*** Excerpt provided ***
Once a person re-marries, if the person dies suddenly and unexpectedly, the next day, for eg heart attack, car accident....before having the time to make a new will, everything under £250k of theirs will be given to the new spouse, under laws of intestate. This would mean your kids get nothing, or in legal speak 'sideways disinheritance'.

No matter how trustworthy a man is, I would suggest leaving it to your kids in the will. For above reasons.

Do you own the house together as 'joint tenants' or 'tenants in common'? This is important. If owned as joint tenants, it means the house would automatically go to your DP, regardless of what your wills say. If owned as tenants in common, your will should dictate who gets what. I would advise changing to tenants in common, to ensure your kids get it, if you pass.

Also, don't forget to do Power of Attorney if you want to do that too. In case you loose mental capacity. Like a living will. Might be relevant, especially if you have health issues.

magicofthefae · 05/01/2024 20:06

OP, you might want to look into getting a 'will trust', so that whenever you pass, your proportion of the property will go to your kids via the trust, whilst DP can keep his proportion.

Also another thing to consider, pensions. Make sure if you have any, private self invested pensions or teacher or nurse pensions, your children are named as beneficiaries. Or DP, whoever you want it to go to.

Just don't underestimate how quickly some men can move on, once you pass. Also don't underestimate that people under the influence of a new wife/girlfriend, can change, including changing their loyalties to their own children. I've witnessed this happen several times in RL. It financially cripples the children. Especially in times like these, where financial futures are largely determined by inheritances or disinheritance.
*** Dataset ***
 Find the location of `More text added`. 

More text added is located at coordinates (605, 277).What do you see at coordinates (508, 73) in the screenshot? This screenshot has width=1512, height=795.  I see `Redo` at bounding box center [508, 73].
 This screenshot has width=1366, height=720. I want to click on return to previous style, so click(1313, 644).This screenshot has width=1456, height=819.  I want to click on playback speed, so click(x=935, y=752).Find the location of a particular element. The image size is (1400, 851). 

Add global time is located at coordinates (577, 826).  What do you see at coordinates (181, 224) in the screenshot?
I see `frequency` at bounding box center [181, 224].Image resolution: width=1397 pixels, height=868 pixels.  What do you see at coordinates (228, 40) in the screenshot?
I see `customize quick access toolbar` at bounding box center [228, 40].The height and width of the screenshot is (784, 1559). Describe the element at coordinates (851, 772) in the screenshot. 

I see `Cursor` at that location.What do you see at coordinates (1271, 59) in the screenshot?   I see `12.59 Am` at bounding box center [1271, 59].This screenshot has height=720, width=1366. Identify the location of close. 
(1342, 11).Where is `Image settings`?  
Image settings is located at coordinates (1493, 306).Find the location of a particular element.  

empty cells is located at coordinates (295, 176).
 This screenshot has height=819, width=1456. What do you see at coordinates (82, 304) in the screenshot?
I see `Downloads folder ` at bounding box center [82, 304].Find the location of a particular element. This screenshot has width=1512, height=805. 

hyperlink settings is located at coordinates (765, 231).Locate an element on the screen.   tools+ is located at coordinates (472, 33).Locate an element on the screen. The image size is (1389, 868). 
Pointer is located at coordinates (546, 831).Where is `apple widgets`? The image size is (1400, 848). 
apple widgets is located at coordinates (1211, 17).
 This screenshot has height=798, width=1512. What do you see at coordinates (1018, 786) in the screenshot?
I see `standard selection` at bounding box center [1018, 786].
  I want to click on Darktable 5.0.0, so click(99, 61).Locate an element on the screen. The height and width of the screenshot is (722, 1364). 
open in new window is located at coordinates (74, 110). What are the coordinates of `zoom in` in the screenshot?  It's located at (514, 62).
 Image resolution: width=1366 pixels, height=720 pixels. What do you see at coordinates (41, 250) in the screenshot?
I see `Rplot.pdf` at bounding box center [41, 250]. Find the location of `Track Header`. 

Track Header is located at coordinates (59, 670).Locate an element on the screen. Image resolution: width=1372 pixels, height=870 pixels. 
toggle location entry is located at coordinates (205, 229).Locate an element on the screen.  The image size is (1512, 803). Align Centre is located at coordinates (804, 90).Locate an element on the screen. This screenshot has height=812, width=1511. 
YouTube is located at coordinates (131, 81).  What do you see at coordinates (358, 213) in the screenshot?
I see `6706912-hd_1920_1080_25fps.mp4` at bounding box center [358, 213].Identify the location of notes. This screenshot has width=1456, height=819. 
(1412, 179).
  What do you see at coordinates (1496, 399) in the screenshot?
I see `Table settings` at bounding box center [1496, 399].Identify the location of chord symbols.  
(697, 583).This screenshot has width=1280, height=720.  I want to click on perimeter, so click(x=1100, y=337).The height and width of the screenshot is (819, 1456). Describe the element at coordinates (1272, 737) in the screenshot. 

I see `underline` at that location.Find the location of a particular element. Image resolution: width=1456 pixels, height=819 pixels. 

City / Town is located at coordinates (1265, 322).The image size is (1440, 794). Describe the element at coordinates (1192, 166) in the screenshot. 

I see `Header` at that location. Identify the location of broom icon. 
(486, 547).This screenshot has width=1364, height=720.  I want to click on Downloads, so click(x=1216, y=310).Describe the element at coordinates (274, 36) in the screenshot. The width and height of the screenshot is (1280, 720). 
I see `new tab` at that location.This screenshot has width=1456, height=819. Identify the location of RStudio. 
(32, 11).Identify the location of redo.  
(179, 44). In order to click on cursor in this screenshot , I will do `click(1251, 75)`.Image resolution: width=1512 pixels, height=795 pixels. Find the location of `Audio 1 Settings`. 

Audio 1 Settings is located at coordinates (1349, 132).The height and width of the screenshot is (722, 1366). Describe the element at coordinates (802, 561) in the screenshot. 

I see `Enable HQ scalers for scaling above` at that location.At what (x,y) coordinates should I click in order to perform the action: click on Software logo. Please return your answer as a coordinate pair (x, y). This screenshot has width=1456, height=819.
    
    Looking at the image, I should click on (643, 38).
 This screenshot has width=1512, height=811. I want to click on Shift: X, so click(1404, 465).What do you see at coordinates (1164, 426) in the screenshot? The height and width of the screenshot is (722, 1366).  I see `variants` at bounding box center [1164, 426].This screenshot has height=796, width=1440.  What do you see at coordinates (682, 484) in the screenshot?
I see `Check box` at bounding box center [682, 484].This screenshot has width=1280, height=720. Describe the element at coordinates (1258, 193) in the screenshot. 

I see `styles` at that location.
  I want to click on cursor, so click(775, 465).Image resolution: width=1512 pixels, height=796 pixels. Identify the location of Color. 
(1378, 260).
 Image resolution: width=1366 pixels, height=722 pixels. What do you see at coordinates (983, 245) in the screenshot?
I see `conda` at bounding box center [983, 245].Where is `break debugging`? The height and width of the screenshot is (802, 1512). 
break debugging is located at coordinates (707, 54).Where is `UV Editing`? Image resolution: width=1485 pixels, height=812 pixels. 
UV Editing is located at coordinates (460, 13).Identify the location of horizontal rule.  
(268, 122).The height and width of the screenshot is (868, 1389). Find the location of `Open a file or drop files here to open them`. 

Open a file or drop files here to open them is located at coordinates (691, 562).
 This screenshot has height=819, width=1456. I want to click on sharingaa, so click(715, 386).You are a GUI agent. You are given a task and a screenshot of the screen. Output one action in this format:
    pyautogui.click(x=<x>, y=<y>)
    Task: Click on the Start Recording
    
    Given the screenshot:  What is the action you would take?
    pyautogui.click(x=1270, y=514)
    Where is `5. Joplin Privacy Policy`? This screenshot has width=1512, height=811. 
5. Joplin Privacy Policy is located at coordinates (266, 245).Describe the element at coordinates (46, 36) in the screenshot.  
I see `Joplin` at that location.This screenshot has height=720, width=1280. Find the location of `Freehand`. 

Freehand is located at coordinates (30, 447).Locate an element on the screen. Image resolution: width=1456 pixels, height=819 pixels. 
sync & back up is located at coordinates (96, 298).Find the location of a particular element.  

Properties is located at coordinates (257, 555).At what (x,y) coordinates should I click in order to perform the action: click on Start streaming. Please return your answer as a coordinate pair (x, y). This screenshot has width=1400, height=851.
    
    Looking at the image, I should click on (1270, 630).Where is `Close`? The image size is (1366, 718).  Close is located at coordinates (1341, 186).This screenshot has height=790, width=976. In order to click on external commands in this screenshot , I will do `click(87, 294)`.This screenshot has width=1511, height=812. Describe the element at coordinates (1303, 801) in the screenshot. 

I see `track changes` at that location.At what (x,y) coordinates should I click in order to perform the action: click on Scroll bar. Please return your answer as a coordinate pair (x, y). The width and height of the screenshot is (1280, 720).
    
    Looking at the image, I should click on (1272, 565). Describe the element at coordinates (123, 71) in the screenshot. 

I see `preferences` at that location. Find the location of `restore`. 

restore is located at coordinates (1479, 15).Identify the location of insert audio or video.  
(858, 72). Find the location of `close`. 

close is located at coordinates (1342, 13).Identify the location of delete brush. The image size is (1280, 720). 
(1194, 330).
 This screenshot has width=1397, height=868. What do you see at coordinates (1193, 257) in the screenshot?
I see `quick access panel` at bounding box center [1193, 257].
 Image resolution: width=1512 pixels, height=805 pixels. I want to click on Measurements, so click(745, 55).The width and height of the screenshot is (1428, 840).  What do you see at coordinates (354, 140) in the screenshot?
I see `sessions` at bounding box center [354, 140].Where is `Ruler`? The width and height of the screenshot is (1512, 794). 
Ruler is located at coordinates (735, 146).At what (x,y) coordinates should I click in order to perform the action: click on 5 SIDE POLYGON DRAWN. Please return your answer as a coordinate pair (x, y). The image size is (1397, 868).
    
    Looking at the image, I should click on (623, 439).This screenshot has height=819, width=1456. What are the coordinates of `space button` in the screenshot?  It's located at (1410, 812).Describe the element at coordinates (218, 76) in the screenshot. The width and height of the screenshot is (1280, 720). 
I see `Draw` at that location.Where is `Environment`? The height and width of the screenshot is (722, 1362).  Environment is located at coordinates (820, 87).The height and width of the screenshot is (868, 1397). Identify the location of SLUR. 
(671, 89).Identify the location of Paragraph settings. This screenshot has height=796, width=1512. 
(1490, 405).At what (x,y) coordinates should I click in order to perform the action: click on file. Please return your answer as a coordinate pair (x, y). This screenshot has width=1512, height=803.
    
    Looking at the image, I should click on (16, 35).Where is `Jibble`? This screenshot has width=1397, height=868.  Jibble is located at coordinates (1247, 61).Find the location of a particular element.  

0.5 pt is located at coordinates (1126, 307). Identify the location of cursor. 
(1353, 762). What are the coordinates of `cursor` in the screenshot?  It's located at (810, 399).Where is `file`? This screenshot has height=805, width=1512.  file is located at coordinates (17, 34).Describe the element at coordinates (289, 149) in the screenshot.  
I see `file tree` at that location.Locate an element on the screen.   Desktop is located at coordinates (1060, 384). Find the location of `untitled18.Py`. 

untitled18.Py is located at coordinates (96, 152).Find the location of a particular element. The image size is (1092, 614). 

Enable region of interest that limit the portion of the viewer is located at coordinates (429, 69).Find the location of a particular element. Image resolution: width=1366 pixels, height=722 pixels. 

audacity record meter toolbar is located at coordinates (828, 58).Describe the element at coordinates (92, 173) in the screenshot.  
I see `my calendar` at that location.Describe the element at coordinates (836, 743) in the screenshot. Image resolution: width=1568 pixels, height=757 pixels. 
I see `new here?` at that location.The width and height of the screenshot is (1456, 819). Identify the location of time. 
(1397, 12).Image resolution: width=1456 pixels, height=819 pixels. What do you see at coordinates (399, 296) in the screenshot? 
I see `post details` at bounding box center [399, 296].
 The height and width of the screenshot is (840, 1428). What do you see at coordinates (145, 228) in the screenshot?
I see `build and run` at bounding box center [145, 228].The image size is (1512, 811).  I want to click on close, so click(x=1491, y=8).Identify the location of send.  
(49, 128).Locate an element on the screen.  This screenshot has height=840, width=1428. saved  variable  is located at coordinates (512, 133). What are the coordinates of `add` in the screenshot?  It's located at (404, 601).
***
== Work instruction 1 ==
From the forum advice on wills and inheritance, quote the passage that begins at the words "Also another thing" and stops after the words "inheritances or disinheritance.".
== Work instruction 2 ==
Extend the forum advice on wills and inheritance, starting after its final sentence.

== Result 1 ==
Also another thing to consider, pensions. Make sure if you have any, private self invested pensions or teacher or nurse pensions, your children are named as beneficiaries. Or DP, whoever you want it to go to.

Just don't underestimate how quickly some men can move on, once you pass. Also don't underestimate that people under the influence of a new wife/girlfriend, can change, including changing their loyalties to their own children. I've witnessed this happen several times in RL. It financially cripples the children. Especially in times like these, where financial futures are largely determined by inheritances or disinheritance.

== Result 2 ==
menopausalmare · 05/01/2024 20:13

Make sure you also arrange lasting powers of attorney for both finance and health. You can download the forms from the Gov.uk website and they cost £86 to register each. Really important to give each other permission to manage health and financial affairs if one of you becomes incapacitated.

HundredMilesAnHour · 05/01/2024 20:33

What happens if you and your DH both die together? (i.e. in an accident) Who do you want to look after your children? And the finances? You need to think these things through and include them all in your will.

22mumsynet · 05/01/2024 20:56

There is a lot of bad advice in relation to wills on this thread.

You should speak to a solicitor, look out for one with STEP qualifications. Do not use a Will writer, they are unregulated.

If you want to ensure that your half of assets are available to your husband to use for his lifetime but the terms are fixed so it passes to your children on his death (and not diverted to a future spouse,divorce, kids, bankruptcy) then you should consider a ‘life interest trust’ on first death. He would be entitled to live in the property and to any income from investments during his life then pass to your children on his death. For your half of the house to be included in the trust it must be held as tenants in common. The advantage of a life interest trust to a spouse is that it is inheritance tax exempt (as a gift to a spouse) in a way that discretionary trust are not and so the full ‘transferable nil rate band’ is preserved for second death when gifts are made to non exempt beneficiaries (ie your children). If your estate is of high value then there may be other reasons to use a discretionary trust.

When the second of you dies (or if you die together) and the children are still young, you need to consider what they will be like at that age? You don’t know what age it may be or what they will be like. When are they responsible enough to inherit large sums of money? What if they have personal problems, financial issues, drug problems, controlling partner, looming divorce, reckless? Again a trust can help. You could use a discretionary trust (take advice on tax implications) or a flexible life interest trust. The trustees who you choose would look after the funds for your children and you can leave a letter of wishes setting out when you would consider the children responsible enough to have the funds and can specify that say at age 25 they should be given funds for a house deposit or whatever.